| Brano estratto |
▼

Se, in linea generale, la riforma tende a presentarsi come una sovrapposizione o un allestimento di nuove norme che possono tendenzialmente sanare – da un punto di vista prettamente giuridico – le enormi lacune riscontrate nell’attuale sistema di protezione, non vi è traccia o garanzia né di etica né di una efficace interruzione del ciclo di pregiudizi con cui vengono trattati i cittadini.
Qualsiasi problema deve essere risolto partendo dalle sue implicazioni etiche e soltanto dopo possono essere apportate le adeguate soluzioni, pena l’applicazione di accorgimenti che non estinguono il problema stesso.
Qui sotto e nelle pagine seguenti, attenendoci per brevità ai punti che più riteniamo dissonanti, non ci limitiamo a esprimere critica ma offriamo delle alternative applicabili e, per lo più, prive di costi.
Documento 1 punto 2 “Assi principali della riforma”
Creazione del “sistema Preture di famiglia”

▲

| Dati estratti |

▼

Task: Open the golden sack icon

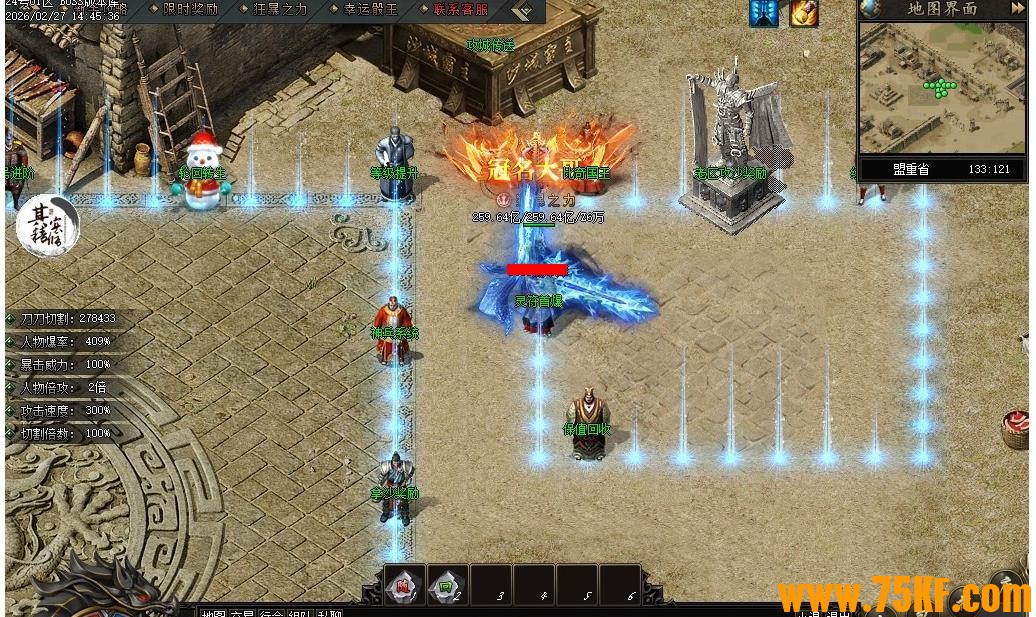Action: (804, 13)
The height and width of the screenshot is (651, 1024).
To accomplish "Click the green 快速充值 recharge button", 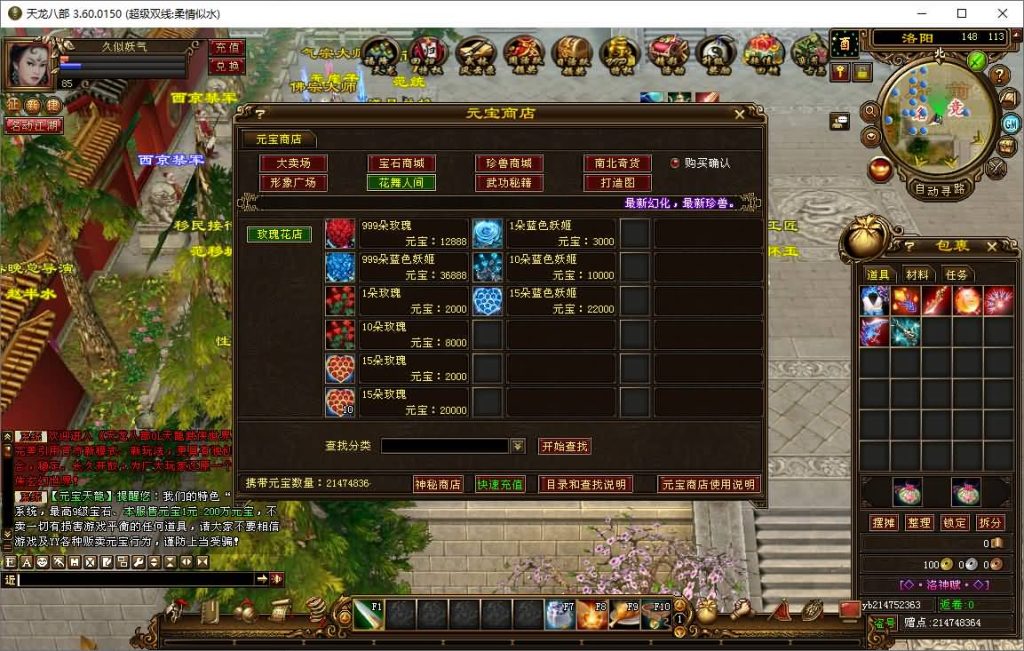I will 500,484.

▲
▼

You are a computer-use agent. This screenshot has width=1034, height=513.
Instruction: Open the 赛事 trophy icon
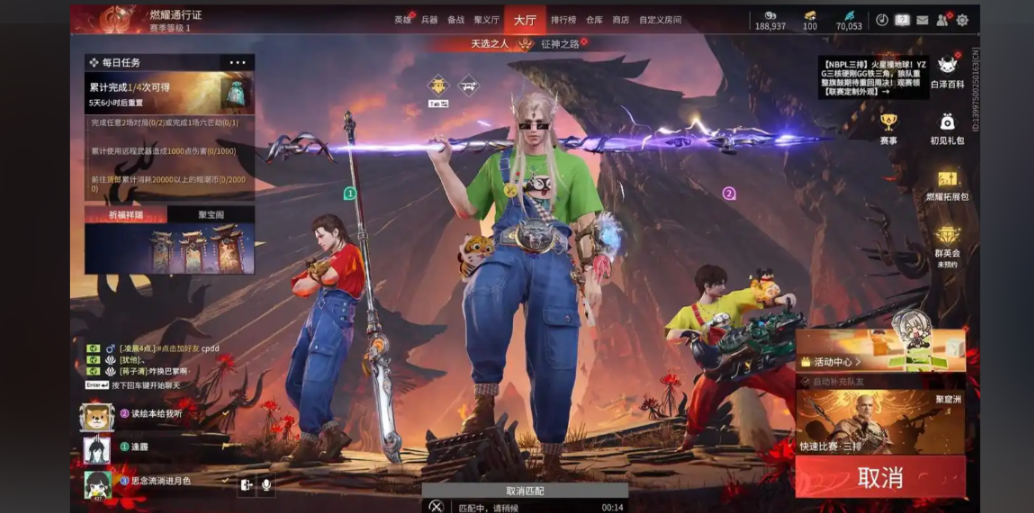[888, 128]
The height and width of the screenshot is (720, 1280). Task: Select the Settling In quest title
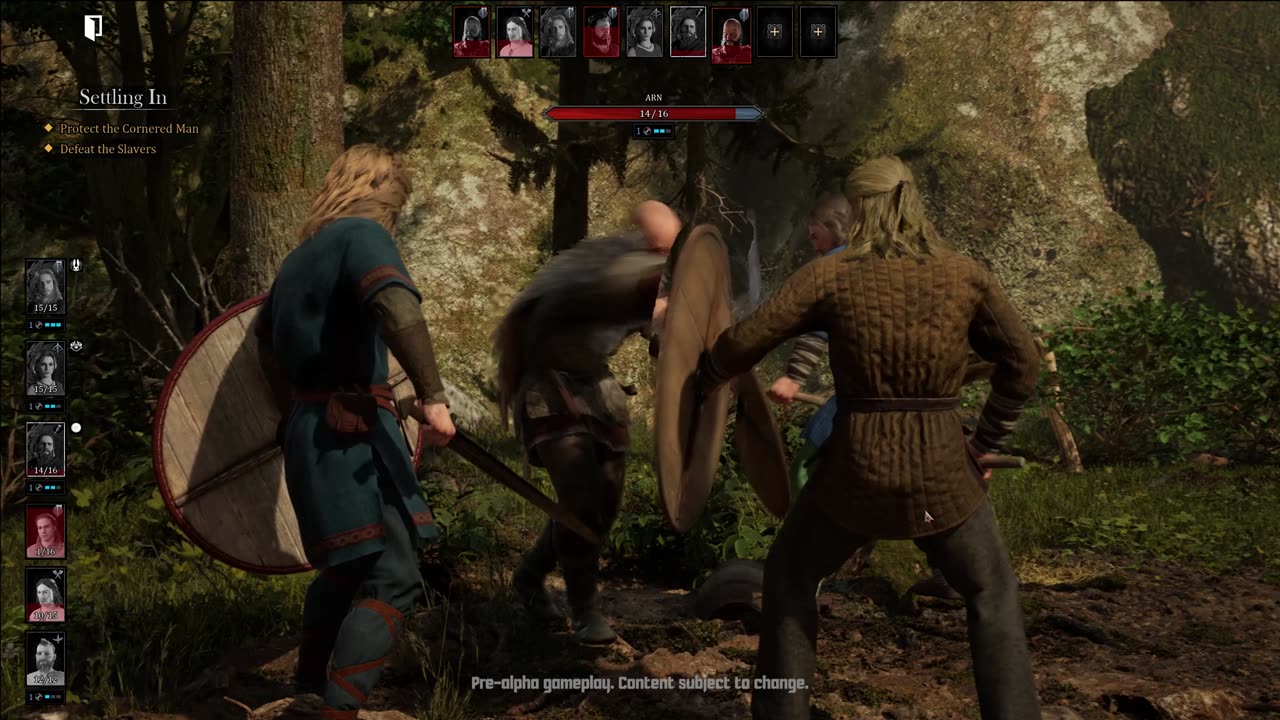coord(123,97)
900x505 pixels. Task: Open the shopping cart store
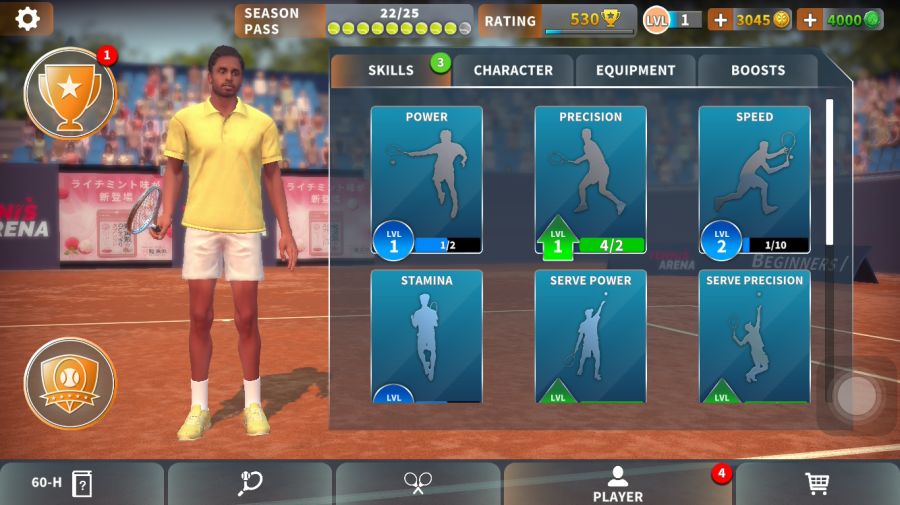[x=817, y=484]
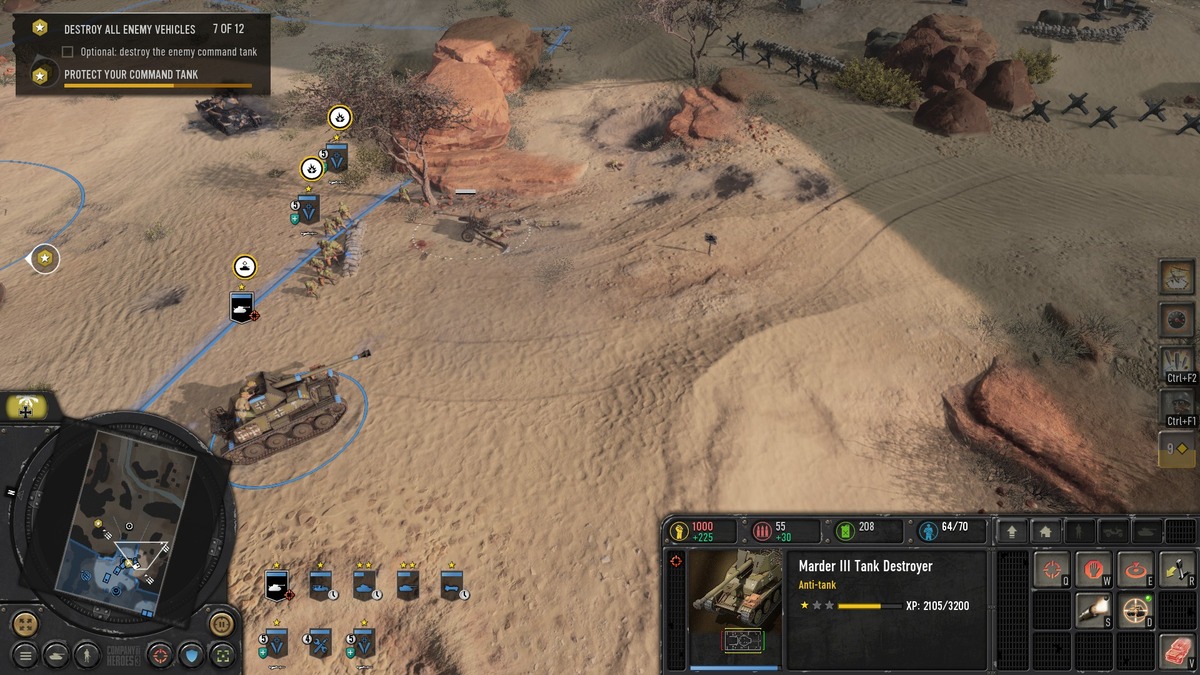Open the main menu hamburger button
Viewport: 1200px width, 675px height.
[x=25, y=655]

▲
▼

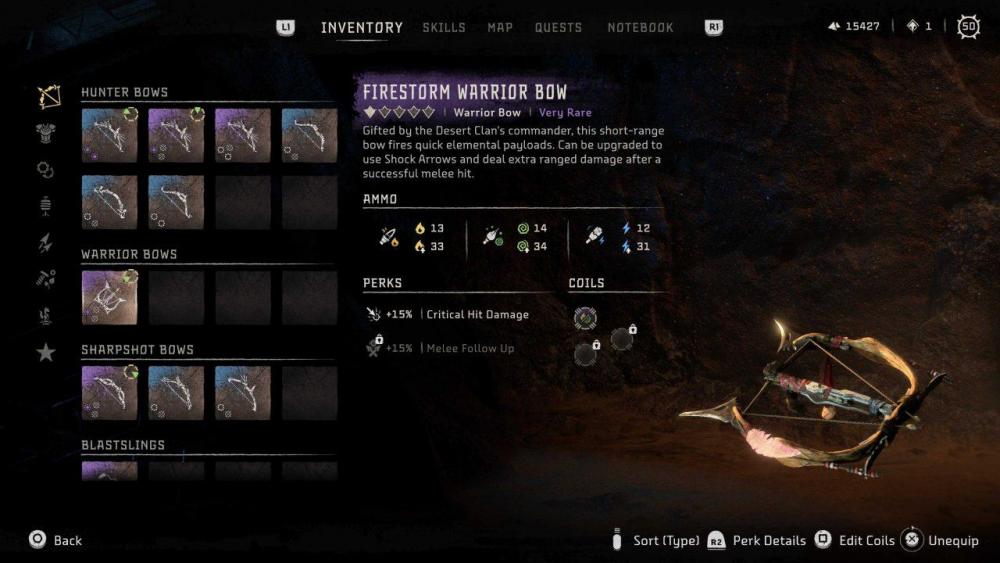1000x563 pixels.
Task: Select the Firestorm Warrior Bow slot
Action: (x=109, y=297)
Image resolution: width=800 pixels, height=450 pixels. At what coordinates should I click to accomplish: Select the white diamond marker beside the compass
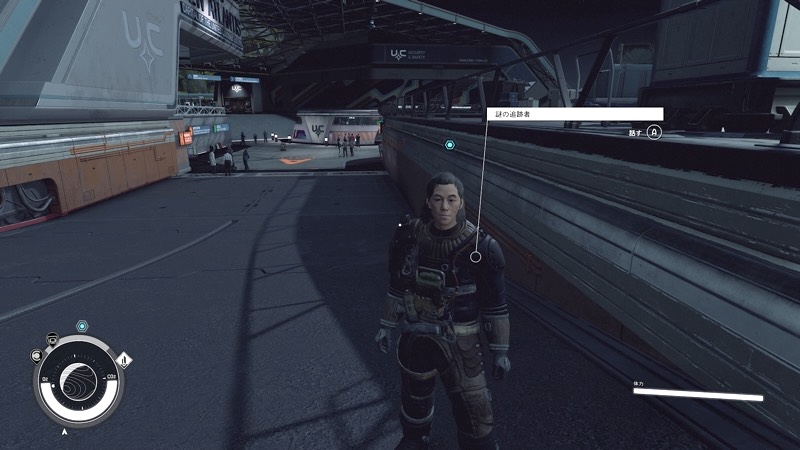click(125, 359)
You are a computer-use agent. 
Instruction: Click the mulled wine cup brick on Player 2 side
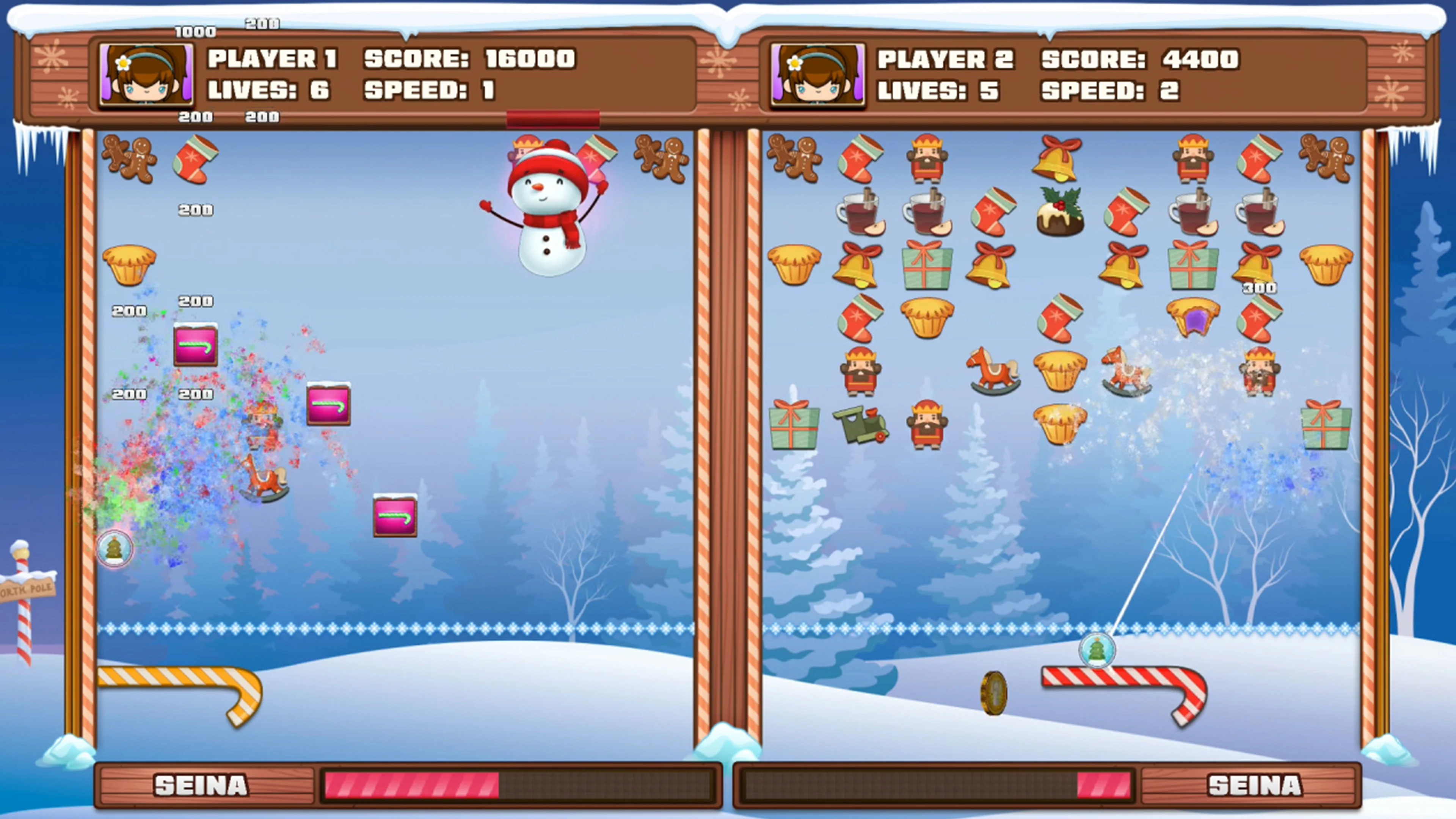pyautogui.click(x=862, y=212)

▲

| Consegna 1 |
Secondo il brano sulla riforma, che cosa viene offerto oltre alla critica?
| Consegna 2 |
Prosegui il brano sulla riforma a partire dall'ultima riga riportata.

| Risultato atteso 1 |
Alternative applicabili e, per lo più, prive di costi.

| Risultato atteso 2 |
Viene definito “un sistema astratto” chiamato a creare sinergie tra Preture e le nuove Preture di protezione. L’astrazione, di cui c’è grande bisogno, non può essere demandata a “sistemi astratti” ma alla trattazione dei temi su cui queste entità sono chiamate a chinarsi. Non si possono affrontare i bisogni delle fasce deboli della popolazione, a prescindere dalle circostanze che le rendono tali, soltanto su base scientifica ricorrendo a perizie e a pareri di esperti che si limitano a delineare i fatti senza indagare le origini dei fatti stessi.
Nella nostra esperienza abbiamo esaminato casi in cui sono emersi comportamenti dei singoli persino esecrabili ma, in tutta coscienza, entrando nei contesti di disperazione in cui questi sono avvenuti, nessuno di noi è pronto a giurare che, a parità di condizioni, si sarebbe comportato diversamente. Non è sufficiente identificare i “cosa”, occorre comprendere i “perché”. Questo è il compito maggiormente tradito dalle attuali autorità di protezione e, nella riforma, non c’è alcuna garanzia che questa sensibilità venga presa in seria considerazione.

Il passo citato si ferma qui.